Banco Popular North America v. Lieberman , 871 NYS2d 798 ( 2008 )


Menu:
  • McKeon, PJ.

    (dissenting). Alluding to the terms of a mortgage and guarantee entered into among the parties, the motion court awarded summary judgment to plaintiff bank for a mistaken payment of real estate taxes made for the benefit of defendant High Tech and denied defendants’ cross motion seeking, inter alla, to amend their answer to assert various counterclaims. Since it is undisputed that, at the time of the mistaken real estate tax payment, the mortgage and guarantee had already been assigned to another bank, it was, in my view, error for the court below to rely solely on the provisions of those instruments as the legal justification for its decision.

    Indeed, a fair reading of the majority opinion suggests that my colleagues see the problem (and likely share my concern). In affirming the grant of summary judgment to plaintiff, nary a reference is made to the mortgage documents, rather plaintiffs claim is characterized as one for unjust enrichment (a term never used by the court below in its decision), an equitable remedy of last resort rooted in concepts of fundamental fairness and justice (see Flag Wharf, Inc. v Merrill Lynch Capital Corp., 40 AD3d 506 [2007]). Facially, the provisions of the mortgage afforded plaintiff various options at law to deal with its mistake; yet by embracing equity as the sole legal solution to plaintiffs dilemma, the majority implicitly acknowledges that, subsequent to the assignment, the parties were no longer in privity and the mortgage could no longer serve as a remedial source to provide plaintiff with a means to rectify its blunder. Hence, deprived of an available remedy at law, plaintiffs only recourse lay in equity.

    I agree, parenthetically, that High Tech has been unjustly enriched by the erroneous tax payment. Even High Tech and its guarantors, I suspect, would agree with that. My disagreement stems from the majority’s unwillingness, at the least, to permit defendants to amend their answer, the reasons for its refusal and its belief that the guarantee executed by Lieberman and Compositron provides a legal basis for a grant of summary judgment against those defendants.

    In support of its legal posture, the majority first relies on the “no counterclaim clause” contained in the mortgage. However, defendants’ counterclaims, at least to the extent that a set off to plaintiff’s claim is stated, are equitable in nature (see Cammarota v Drake, 285 AD2d 919, 920 [2001]) and are grounded in the same principles of justice and fundamental fairness which allow plaintiff to assert an unjust enrichment claim, notwithstanding an earlier unilateral assignment of the mortgage, the *5terms of which plaintiff now seeks to embrace in an effort to render defendants legally defenseless. It is a basic tenet of our jurisprudence that “[h]e who seeks equity must do equity” (Holdeen v Rinaldo, 28 AD2d 947, 949 [1967]). Having assigned the mortgage, prior to its mistake, plaintiff cannot now rely, if equity is to be achieved, on the mortgage’s “no counterclaim” provisions while, at the same time, holding dear to the equitable benefits of an unjust enrichment remedy.

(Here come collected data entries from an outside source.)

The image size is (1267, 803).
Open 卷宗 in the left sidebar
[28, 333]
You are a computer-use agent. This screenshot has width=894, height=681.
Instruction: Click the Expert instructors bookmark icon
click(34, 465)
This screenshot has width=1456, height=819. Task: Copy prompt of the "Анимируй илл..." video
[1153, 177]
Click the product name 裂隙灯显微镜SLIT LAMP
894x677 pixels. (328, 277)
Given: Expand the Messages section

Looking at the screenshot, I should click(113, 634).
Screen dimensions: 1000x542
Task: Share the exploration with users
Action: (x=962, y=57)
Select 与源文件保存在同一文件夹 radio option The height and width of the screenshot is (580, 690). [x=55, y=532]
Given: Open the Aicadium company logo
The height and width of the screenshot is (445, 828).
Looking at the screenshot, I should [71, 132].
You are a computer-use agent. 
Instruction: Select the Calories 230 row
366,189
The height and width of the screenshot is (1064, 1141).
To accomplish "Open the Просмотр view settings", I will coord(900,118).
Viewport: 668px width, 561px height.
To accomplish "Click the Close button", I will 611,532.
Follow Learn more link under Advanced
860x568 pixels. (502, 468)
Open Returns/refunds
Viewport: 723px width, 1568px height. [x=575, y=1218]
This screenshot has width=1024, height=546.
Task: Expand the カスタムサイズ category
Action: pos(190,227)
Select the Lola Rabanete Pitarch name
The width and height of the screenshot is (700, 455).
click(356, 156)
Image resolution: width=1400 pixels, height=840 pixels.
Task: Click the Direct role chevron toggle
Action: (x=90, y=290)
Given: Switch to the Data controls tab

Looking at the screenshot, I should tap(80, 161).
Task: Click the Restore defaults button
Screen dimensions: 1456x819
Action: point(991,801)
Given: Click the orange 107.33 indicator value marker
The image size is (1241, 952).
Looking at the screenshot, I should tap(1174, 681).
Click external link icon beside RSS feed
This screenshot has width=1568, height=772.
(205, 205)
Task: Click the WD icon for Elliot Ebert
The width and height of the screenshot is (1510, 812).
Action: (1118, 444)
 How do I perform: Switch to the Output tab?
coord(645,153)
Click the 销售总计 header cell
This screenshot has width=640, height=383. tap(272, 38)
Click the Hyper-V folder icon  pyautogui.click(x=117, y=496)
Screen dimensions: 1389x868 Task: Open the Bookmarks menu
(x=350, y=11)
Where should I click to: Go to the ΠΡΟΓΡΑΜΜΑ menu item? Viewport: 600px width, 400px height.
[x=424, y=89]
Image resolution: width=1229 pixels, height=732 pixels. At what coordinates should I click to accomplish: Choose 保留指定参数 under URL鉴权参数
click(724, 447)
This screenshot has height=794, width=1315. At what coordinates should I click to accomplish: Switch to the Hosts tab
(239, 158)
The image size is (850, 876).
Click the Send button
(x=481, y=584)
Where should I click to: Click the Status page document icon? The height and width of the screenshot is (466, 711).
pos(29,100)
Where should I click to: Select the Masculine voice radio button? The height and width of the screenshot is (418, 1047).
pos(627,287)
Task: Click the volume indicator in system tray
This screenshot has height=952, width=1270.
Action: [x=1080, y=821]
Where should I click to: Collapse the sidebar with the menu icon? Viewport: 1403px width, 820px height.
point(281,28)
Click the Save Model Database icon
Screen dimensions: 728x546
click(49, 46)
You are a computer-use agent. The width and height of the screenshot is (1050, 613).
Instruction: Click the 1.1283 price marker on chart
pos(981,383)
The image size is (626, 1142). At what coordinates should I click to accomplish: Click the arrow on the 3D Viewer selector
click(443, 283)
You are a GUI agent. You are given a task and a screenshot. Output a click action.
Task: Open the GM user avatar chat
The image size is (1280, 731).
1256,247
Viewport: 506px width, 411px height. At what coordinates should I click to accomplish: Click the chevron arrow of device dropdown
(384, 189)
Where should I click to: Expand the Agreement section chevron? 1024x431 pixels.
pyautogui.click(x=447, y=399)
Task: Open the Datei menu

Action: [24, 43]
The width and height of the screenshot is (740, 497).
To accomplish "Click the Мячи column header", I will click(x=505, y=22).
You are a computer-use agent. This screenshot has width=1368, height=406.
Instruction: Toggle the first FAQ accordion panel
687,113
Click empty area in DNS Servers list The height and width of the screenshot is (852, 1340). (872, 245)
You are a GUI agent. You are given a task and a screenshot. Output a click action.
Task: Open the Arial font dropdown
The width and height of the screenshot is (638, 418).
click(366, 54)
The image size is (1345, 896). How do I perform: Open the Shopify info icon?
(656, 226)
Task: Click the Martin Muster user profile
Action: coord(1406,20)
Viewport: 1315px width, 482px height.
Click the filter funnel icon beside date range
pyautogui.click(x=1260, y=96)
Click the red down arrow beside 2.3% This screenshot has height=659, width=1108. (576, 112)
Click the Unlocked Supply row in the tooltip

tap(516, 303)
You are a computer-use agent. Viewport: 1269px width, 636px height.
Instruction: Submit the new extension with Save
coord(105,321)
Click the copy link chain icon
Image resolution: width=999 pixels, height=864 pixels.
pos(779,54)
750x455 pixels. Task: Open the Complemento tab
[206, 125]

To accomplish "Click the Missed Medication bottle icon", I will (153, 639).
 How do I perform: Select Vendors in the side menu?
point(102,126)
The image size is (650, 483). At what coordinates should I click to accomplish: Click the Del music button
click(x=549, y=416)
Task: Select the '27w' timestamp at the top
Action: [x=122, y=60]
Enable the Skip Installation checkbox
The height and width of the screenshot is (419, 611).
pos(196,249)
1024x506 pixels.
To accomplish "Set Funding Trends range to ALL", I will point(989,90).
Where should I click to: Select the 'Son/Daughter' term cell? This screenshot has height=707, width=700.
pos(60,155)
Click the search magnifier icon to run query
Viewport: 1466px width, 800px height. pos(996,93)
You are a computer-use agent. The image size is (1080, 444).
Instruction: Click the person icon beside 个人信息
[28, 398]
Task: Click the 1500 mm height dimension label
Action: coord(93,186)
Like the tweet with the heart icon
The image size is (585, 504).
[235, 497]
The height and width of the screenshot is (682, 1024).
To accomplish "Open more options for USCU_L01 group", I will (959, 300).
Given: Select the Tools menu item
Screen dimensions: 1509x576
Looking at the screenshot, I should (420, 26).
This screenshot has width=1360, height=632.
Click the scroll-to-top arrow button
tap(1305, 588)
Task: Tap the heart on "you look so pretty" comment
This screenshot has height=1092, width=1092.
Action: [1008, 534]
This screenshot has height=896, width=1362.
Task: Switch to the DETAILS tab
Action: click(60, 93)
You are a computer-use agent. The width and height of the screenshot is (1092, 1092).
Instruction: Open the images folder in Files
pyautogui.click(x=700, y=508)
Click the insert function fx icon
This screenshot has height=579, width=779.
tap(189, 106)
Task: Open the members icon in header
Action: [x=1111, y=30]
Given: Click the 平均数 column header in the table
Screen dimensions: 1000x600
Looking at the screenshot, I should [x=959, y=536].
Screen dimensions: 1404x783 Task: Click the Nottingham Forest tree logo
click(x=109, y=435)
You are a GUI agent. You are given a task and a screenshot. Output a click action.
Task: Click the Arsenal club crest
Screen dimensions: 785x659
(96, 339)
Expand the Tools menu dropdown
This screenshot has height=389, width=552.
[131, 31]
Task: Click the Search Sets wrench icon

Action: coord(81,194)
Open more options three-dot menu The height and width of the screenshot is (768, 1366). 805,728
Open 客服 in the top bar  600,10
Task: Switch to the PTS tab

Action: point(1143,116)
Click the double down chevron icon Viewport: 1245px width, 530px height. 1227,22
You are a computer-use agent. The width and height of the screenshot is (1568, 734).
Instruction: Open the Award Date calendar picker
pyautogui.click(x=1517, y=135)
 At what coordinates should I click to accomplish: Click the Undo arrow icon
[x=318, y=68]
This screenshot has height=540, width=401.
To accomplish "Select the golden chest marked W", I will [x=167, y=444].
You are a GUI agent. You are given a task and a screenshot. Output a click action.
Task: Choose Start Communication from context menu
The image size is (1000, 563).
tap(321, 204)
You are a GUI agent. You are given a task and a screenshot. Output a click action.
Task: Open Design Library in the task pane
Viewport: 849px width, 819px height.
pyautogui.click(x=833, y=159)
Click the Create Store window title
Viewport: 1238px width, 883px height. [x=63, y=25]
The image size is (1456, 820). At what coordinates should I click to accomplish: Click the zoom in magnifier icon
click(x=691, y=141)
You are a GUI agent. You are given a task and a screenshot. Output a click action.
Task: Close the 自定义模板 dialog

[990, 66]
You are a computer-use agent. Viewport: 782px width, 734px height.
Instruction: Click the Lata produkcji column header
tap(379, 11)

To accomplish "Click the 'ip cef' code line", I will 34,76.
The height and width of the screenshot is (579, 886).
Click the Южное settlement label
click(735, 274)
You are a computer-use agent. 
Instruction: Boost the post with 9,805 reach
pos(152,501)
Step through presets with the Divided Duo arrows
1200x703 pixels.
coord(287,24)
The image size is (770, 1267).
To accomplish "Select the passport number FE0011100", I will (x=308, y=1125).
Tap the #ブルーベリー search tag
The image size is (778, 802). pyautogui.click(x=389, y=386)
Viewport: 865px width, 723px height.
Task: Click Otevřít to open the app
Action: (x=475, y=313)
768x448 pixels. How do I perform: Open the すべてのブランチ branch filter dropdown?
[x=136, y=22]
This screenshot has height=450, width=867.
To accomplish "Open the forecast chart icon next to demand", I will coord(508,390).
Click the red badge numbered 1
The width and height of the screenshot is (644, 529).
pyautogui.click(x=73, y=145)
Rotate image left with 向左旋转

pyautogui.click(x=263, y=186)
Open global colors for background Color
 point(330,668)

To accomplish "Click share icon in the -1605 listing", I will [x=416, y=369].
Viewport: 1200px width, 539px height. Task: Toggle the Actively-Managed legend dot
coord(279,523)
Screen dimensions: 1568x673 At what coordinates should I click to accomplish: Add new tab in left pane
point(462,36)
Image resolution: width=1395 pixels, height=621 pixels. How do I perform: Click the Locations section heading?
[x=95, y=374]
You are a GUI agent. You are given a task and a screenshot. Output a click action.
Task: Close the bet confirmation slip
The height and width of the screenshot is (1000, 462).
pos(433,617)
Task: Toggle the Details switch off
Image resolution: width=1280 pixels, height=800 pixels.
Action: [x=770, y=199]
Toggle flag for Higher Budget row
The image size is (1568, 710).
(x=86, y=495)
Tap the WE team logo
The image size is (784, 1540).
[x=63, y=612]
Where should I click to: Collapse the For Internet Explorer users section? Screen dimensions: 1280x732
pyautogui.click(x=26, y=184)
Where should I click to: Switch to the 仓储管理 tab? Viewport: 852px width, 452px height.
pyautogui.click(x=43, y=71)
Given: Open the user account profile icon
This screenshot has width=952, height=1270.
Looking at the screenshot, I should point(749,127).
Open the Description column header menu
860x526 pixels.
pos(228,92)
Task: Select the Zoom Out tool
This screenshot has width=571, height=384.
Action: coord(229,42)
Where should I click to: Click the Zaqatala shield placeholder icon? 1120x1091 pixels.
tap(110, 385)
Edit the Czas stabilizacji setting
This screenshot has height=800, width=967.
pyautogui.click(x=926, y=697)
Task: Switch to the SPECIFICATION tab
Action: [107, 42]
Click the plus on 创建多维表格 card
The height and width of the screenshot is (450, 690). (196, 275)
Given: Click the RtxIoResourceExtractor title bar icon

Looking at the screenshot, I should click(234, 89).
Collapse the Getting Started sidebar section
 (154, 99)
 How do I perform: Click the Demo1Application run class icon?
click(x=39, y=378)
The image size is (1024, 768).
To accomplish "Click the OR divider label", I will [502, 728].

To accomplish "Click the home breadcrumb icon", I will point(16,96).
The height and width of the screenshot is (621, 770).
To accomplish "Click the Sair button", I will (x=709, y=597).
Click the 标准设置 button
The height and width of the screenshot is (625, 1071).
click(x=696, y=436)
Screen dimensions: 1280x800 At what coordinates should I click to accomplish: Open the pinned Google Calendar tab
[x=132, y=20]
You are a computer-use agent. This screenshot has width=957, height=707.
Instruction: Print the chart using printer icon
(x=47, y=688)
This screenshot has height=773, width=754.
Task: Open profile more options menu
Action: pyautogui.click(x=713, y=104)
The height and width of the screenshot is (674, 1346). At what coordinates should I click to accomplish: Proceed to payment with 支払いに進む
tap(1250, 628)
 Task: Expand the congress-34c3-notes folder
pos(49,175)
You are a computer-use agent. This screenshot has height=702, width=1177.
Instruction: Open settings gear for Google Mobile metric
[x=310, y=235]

    The majority also claims that the counterclaims lack legal sufficiency and particularity. Defendants do allege, inter alla, in their first counterclaim, that an escrow account was established from which to pay real estate taxes. Defendants further assert that plaintiff wrongly withdrew funds from the escrow account in an amount far in excess of that necessary to pay the real estate taxes at issue. If established, such conduct may well constitute a breach of plaintiffs fiduciary duties to defendants; at a minimum, it serves as the basis for a setoff to plaintiffs unjust enrichment claim.

    In my view, defendants’ counterclaims are sufficient, as a pleading, to apprise plaintiff of the nature of their claims or defenses, a bill of particulars and disclosure being the devices which will, presumably, provide the specificity which the majority claims to be lacking. There is nothing here, at this early stage in the litigation, which justifies abandoning the long-settled rule that “[l]eave to amend pleadings shall be freely given absent prejudice or surprise” (Murray v City of New York, 51 AD3d 502, 503 [2008] [internal quotation marks omitted]).

    Finally, the majority characterizes the guarantee executed by Lieberman and Compositron as “unlimited and continuing.” They are half right. While, as the majority correctly points out, the guarantors remain answerable for High Tech’s obligations under the mortgage notwithstanding “[a] change in the parties’ relationship,” including a cessation of their status as mortgagor/ mortgagee, this future responsibility, by the express and unequivocal terms of the guarantee, relates to High Tech’s debt to the bank, not a bookkeeping mistake made by plaintiffs accounting department. Lieberman and Compositron agreed to guarantee “loans made” or credit “to be extended,” not to act as an insurer for those mistakes made by plaintiff, which purportedly unjustly enriched High Tech.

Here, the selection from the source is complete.